Case Study 2

Explaining Sequential Decision-Making in Reinforcement Learning Systems

Making an RL trading policy auditable without giving up performance.

The challenge

Reinforcement learning can discover powerful trading strategies, but in regulated finance an opaque policy is a non-starter. Risk teams and regulators need to know why the policy chose buy, sell, or hold, which signals were decisive, what minimal changes would have led to a different action, and whether explanations can be documented and audited over time.

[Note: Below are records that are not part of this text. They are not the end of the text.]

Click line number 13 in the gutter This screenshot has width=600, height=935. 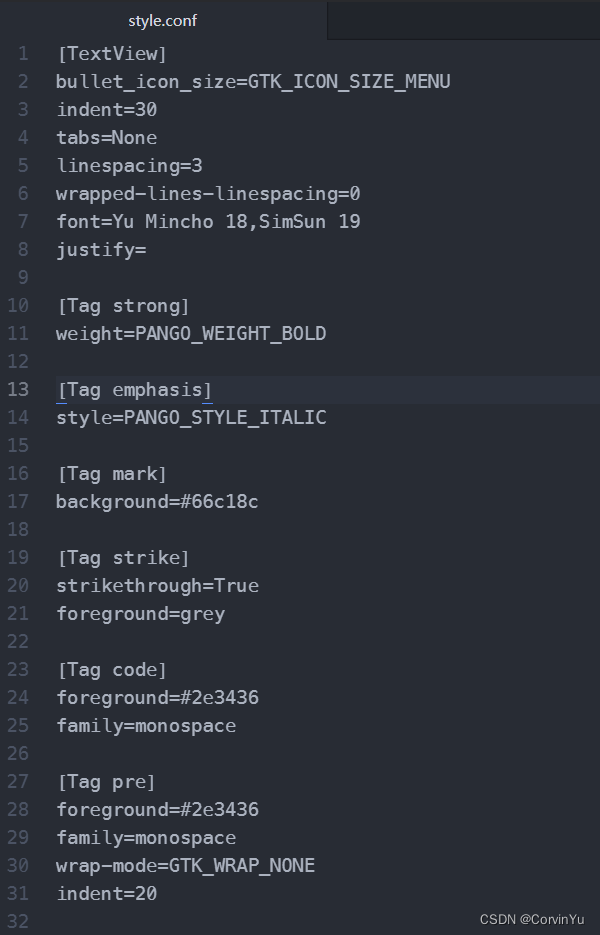[18, 389]
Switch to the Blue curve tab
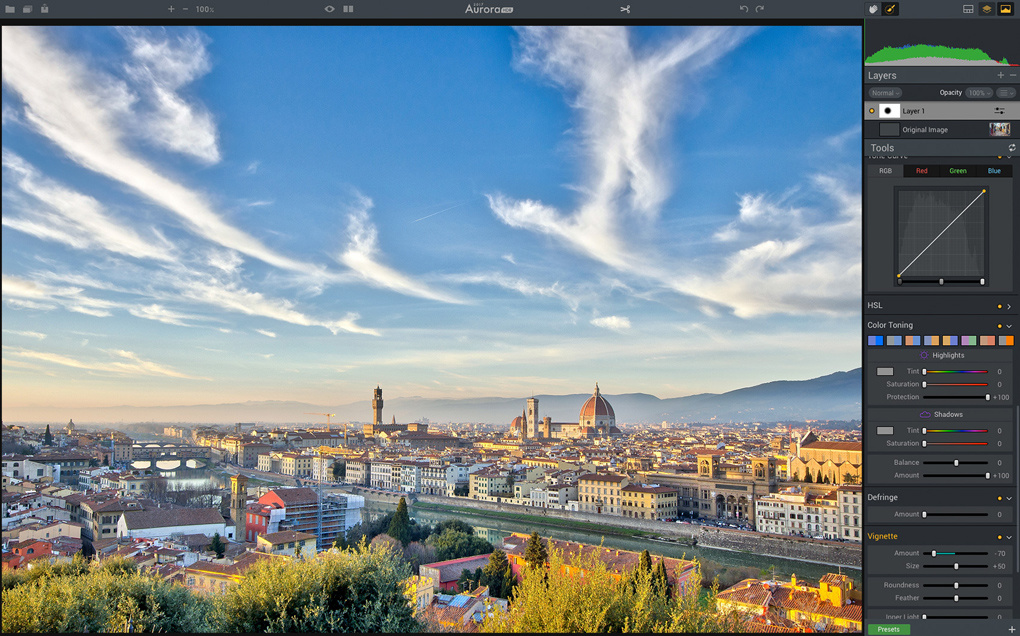Image resolution: width=1020 pixels, height=636 pixels. pos(994,171)
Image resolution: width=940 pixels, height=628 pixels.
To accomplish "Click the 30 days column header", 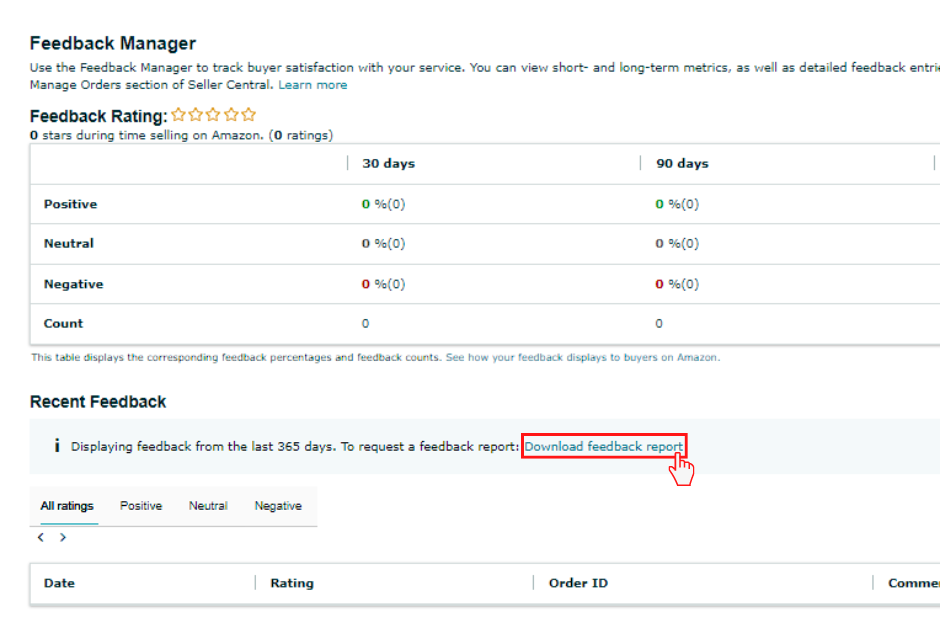I will point(388,163).
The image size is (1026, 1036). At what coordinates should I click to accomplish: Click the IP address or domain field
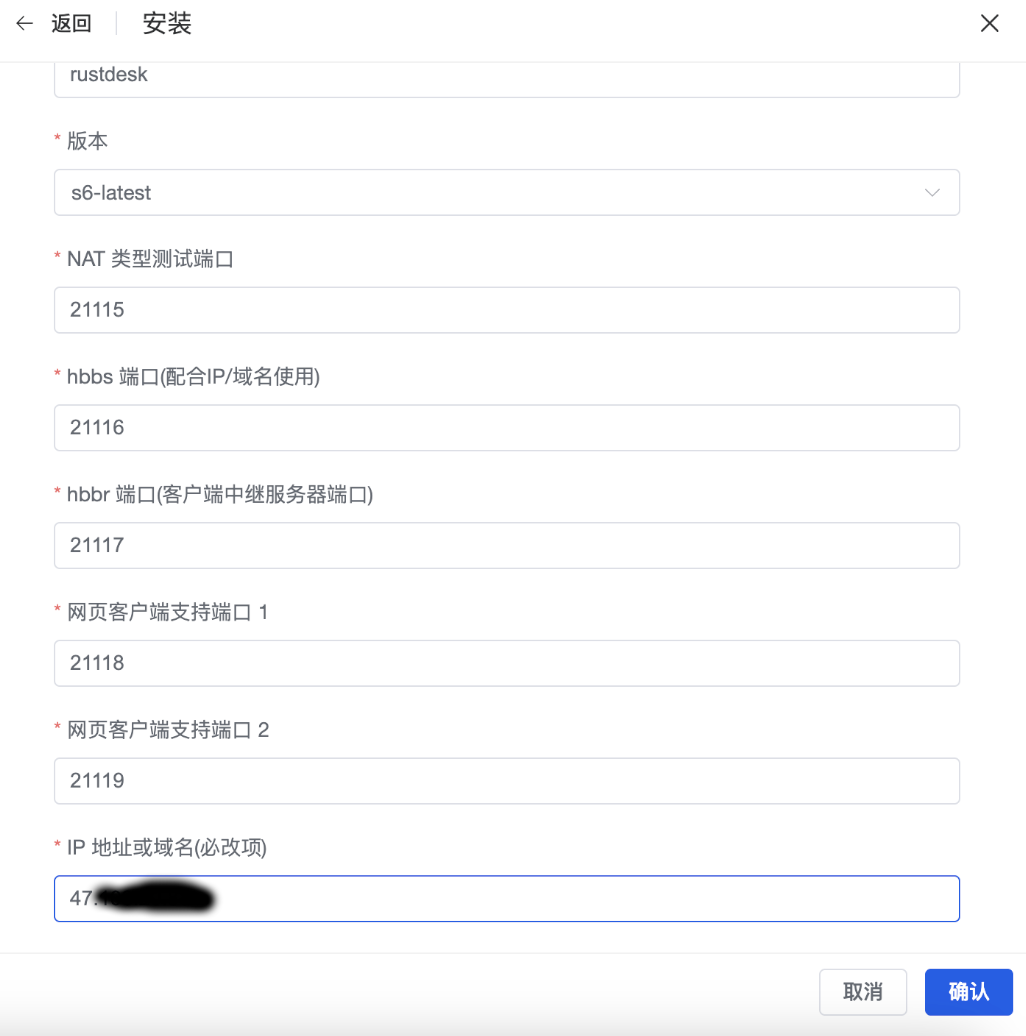(x=507, y=899)
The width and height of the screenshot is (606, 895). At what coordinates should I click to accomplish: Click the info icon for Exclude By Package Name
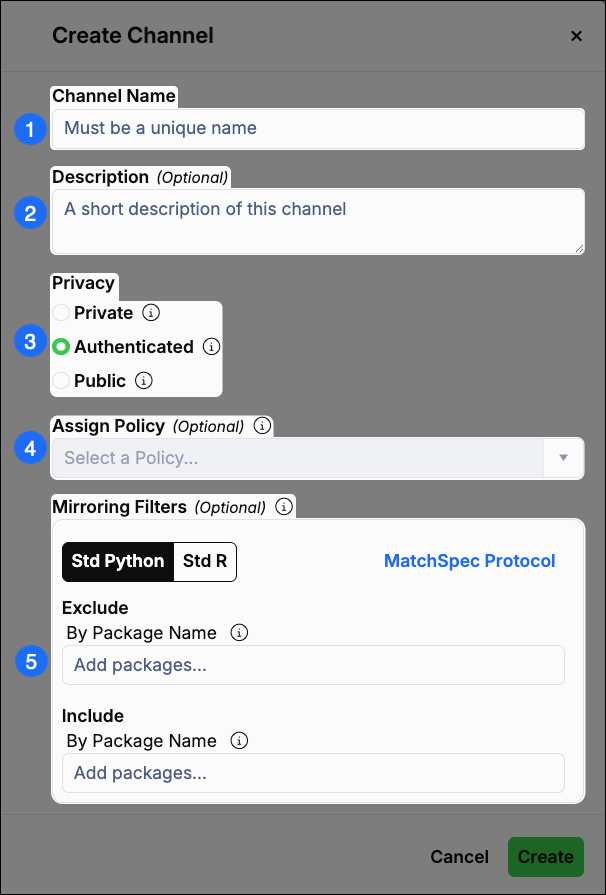pos(238,633)
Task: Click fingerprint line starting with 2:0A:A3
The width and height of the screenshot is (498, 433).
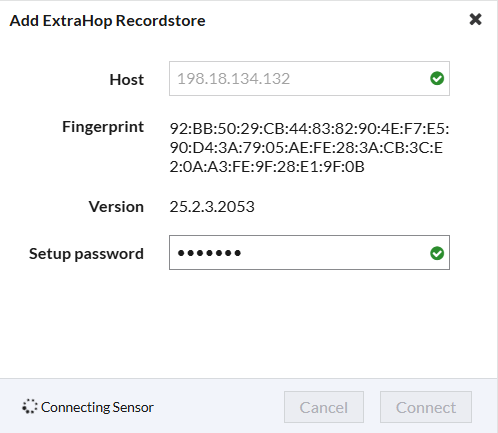Action: click(267, 167)
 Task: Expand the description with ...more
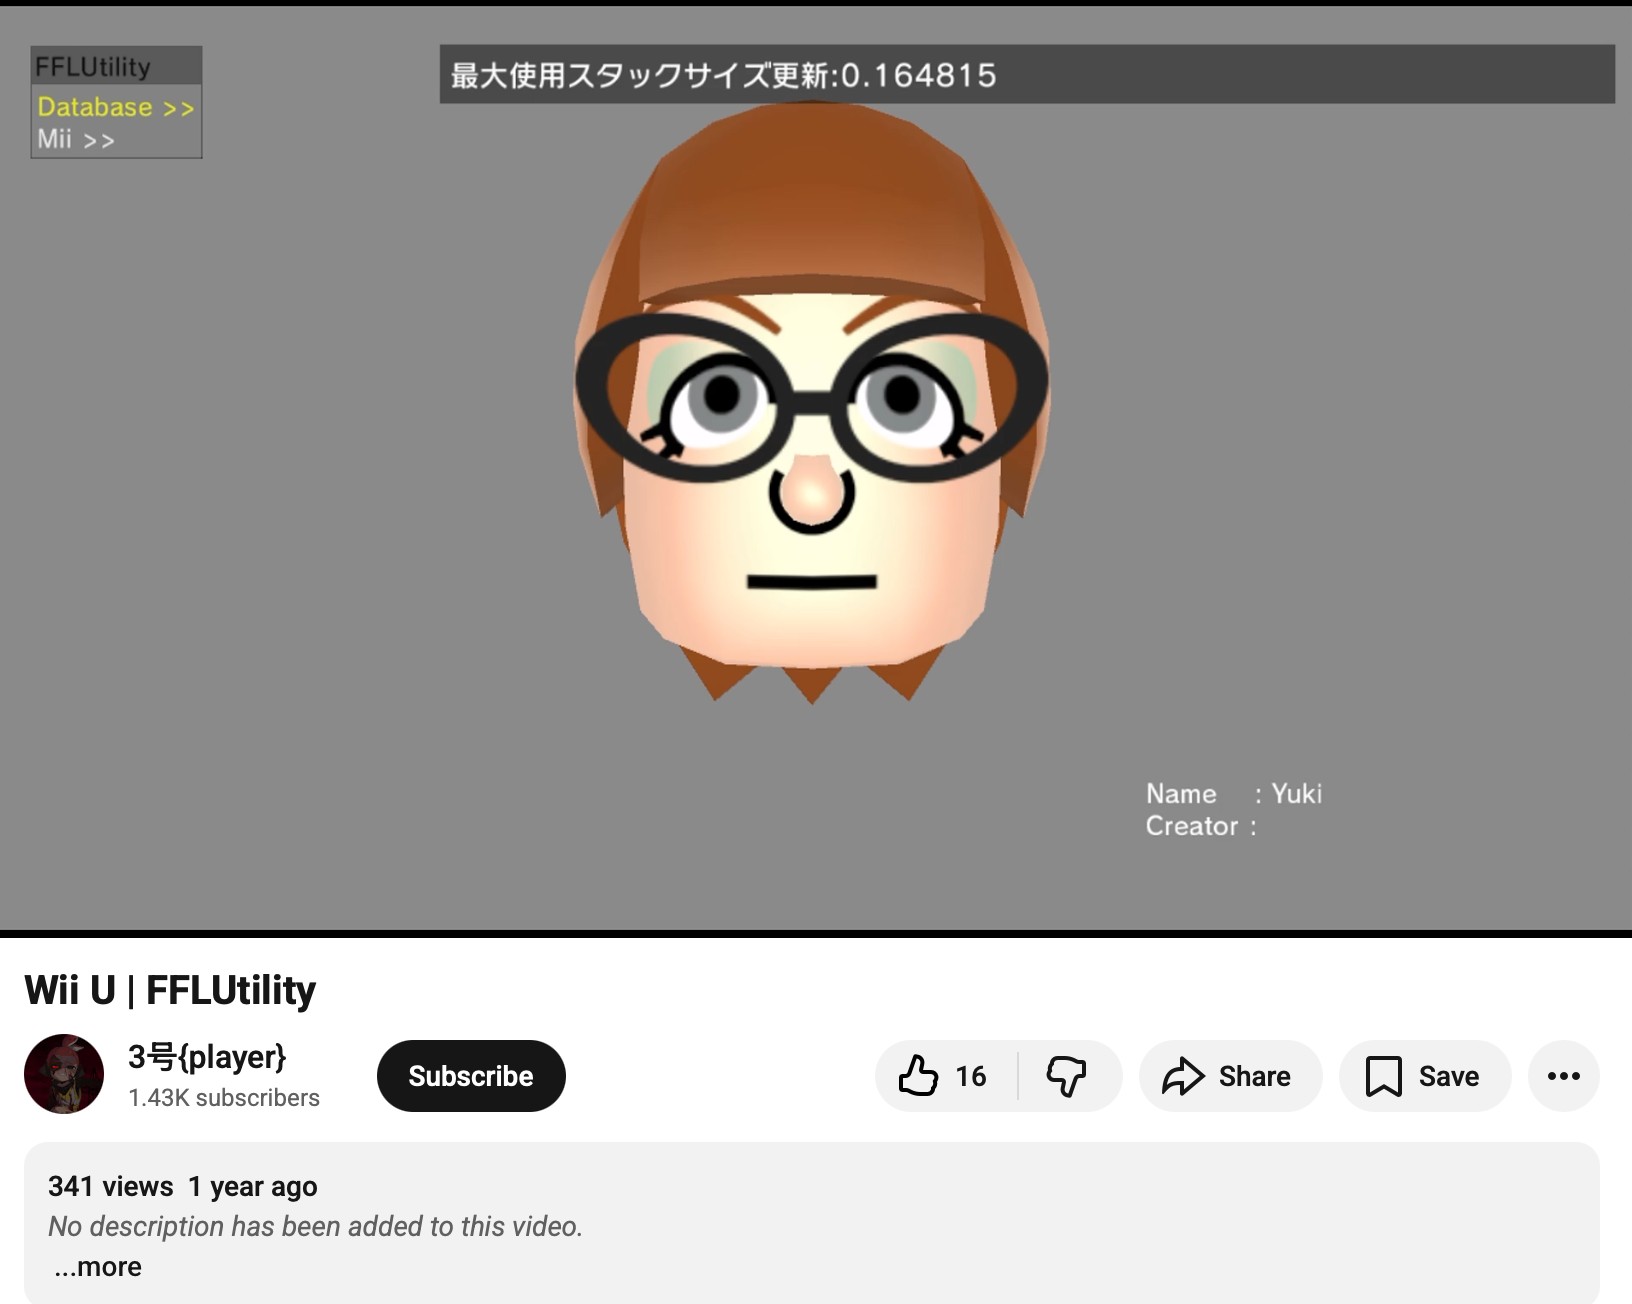(97, 1266)
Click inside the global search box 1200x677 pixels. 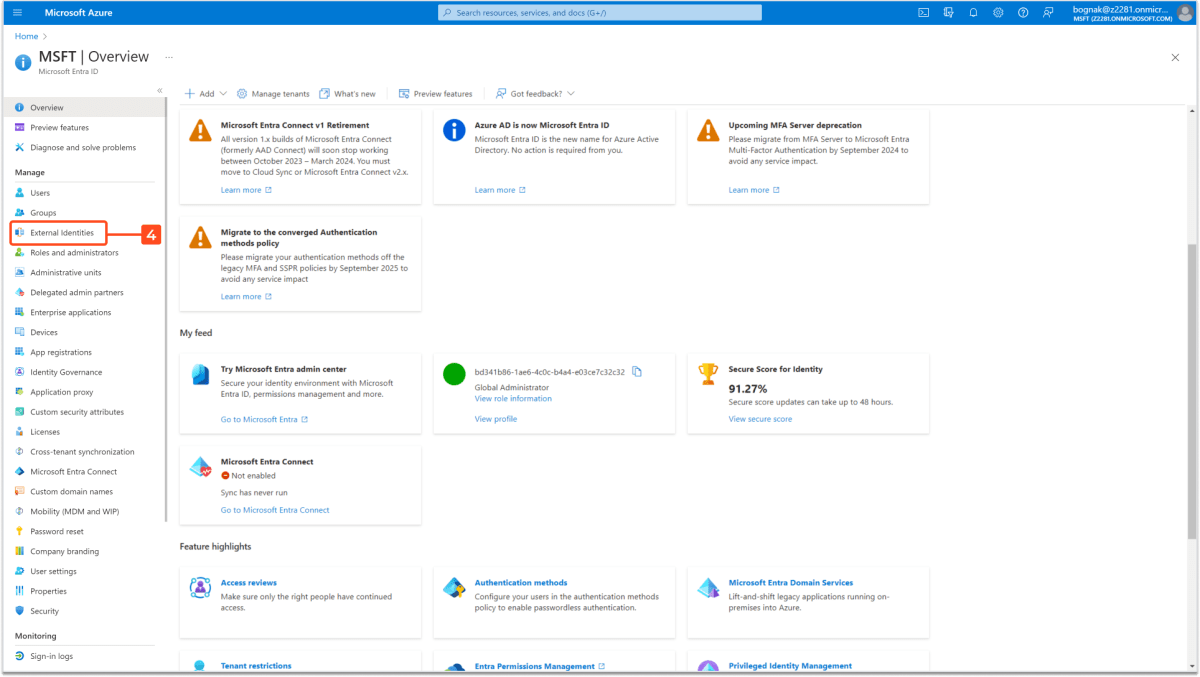(598, 12)
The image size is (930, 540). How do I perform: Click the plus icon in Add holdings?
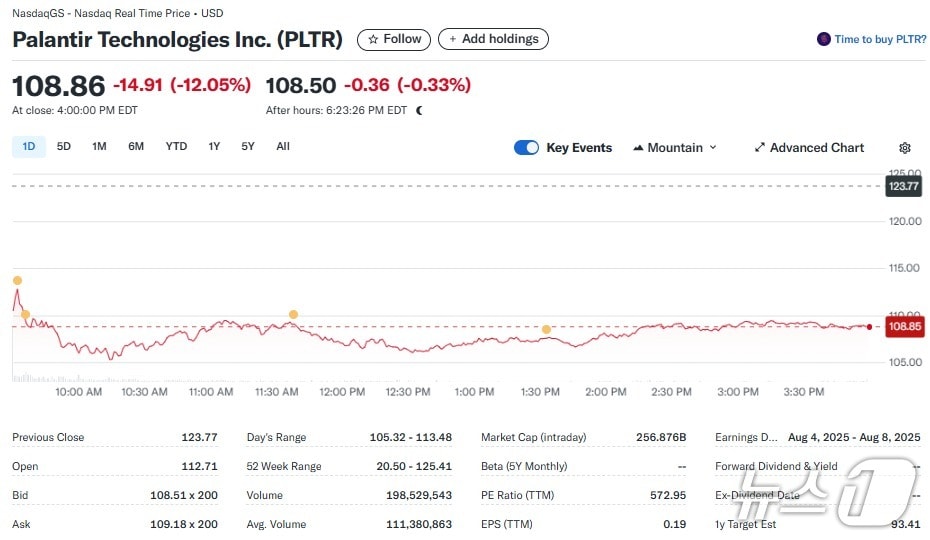tap(452, 39)
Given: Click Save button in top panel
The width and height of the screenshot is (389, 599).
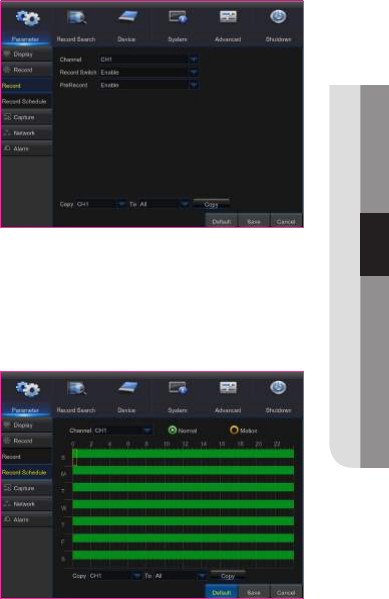Looking at the screenshot, I should [x=254, y=222].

This case study explores how a high-performing RL portfolio strategy can be made transparent and auditable — not just accurate.

Our approach

We built an end-to-end pipeline around a PPO agent trained on daily Dow Jones data:

  1. Market state representation: structured state with prices, holdings, cash, and indicators (RSI, moving averages, Bollinger bands, CCI, ADX, and others).
  2. Reinforcement learning policy: PPO allocated capital across DJIA assets; in rolling tests (2014–2023) it beat buy-and-hold, indicating learned behaviour.
  3. Integrated Gradients attribution: decomposed each action into contributions from cash, holdings, prices, and indicators, yielding a sparse evidence profile.
  4. IG-guided transport counterfactuals: learned BUY/SELL regions, computed transport vectors constrained to IG-important features, and searched bidirectionally for minimal flips.
  5. Structured audit reports: combined attribution and counterfactuals into a one-page record for each trade (action, supporting/opposing evidence, market narrative, validated what-if).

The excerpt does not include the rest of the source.